Importantly, these variations in emphasis have led the Court to conclude in recent years that the phrase “relate to,” as used in ERISA’s preemption provision, cannot be read literally.... To scale the phrase down to size, the Court has devised a disjunctive test: “A law relate[s] to a covered employee benefit plan for purposes of § 514(a) if it [1] has*812 a connection with or [2] a reference to such a plan.” Dillingham, 519 U.S. at 324, 117 S.Ct. 832, 136 L.Ed.2d 791 (citations and internal quotations omitted) (alternations in original)....
Travelers plainly signaled a significant analytic shift in regard to the “connection with” portion of the ERISA preemption inquiry, abandoning strict tex-tualism in favor of a more nuanced approach:
For the same reasons that infinite relations cannot be the measure of preemption, neither can infinite connections.

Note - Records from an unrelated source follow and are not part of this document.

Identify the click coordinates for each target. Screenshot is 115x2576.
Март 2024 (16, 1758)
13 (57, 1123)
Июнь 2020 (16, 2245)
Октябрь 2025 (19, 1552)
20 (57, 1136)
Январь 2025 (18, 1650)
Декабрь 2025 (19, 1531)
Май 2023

We simply must go beyond the unhelpful text and the frustrating difficulty of defining its key term, and look instead to the objectives of the ERISA statute as a guide to the scope of the state law that Congress understood would survive.
Carpenters Local Union No. 26, 215 F.3d at 139-140, quoting, Travelers, 514 U.S. at 656, 115 S.Ct. 1671, 131 L.Ed.2d 695; accord, Dillingham, 519 U.S. at 324, 117 S.Ct. 832, 136 L.Ed.2d 791.
Local 417 states that in light of this shift in the law, courts must now take a more practical view and look at the scope of the state statutes that Congress intended would survive ERISA and not presume that the statutes were preempted unless there was a clear indication. ERISA is concerned with the segregation and investment of funds and ensuring that funds are not depleted and that fiduciaries utilize the funds in the manner in which they were intended. Local 417 states that ERISA is concerned that funds set aside for apprenticeship and training programs are properly handled and accounted for, but is not concerned with the substantive requirements for these apprenticeship and training programs. The union argues that ERISA places no substantive regulations on any apprentice program and states that if Congress had intended that states would no longer be able to place any substantive requirement on apprentices it certainly would have stated so. As such Local 417 states there is no mention in the statute or its legislative history of an intention to supersede all state regulation of apprentices. The union asserts that state regulation of apprenticeship standards is peiwa-sive and was pervasive when ERISA was passed. In light of this, the union states that there is no mention by Congress of its attempt to preempt state regulation of substantive apprenticeship standards. Local 417 argues that this is persuasive evidence that Congress did not intend to preempt state laws regulating apprenticeship standards.
In Dillingham, the Supreme Court considered whether California’s prevailing wage law was “related to” an employee benefit plan and thus preempted under ERISA. The Court found that it was not. In that case, California required contractors on public works projects to pay workers the prevailing wage in the project’s location. Contractors could pay lower wages to apprentices who were participating in an approved apprenticeship program. However, if a contractor employed apprentices who were participating in apprenticeship programs which were not approved, they were required to be paid the prevailing journeyman’s wage. In considering whether the’ California statute had a “connection with” ERISA plans, the Court first noted that “apprenticeship standards and wages paid on state public works have long been regulated by the States.” Id. at 330, 117 S.Ct. at 840. The Court stated:
That the States traditionally regulated these areas would not alone immunize their efforts; ERISA certainly contemplated the pre-emption of substantial areas of traditional state regulation. The wages to be paid on public works pro*813 jects and the substantive standards to be applied to apprenticeship training programs are, however, quite remote from the areas with which ERISA is expressly concerned — reporting, disclosure, fiduciary responsibility, and the like.... Given the paucity of indication in ERISA and its legislative history of any intent on the part of Congress to pre-empt state apprenticeship training standards, or state prevailing wage laws that incorporate them, we are reluctant to alter our ordinary assumption that the historic police powers of the States are not to be superseded by the Federal Act.... Accordingly, as in Travelers, we address the substance of the California statute with the presumption that ERISA did not intend to supplant it.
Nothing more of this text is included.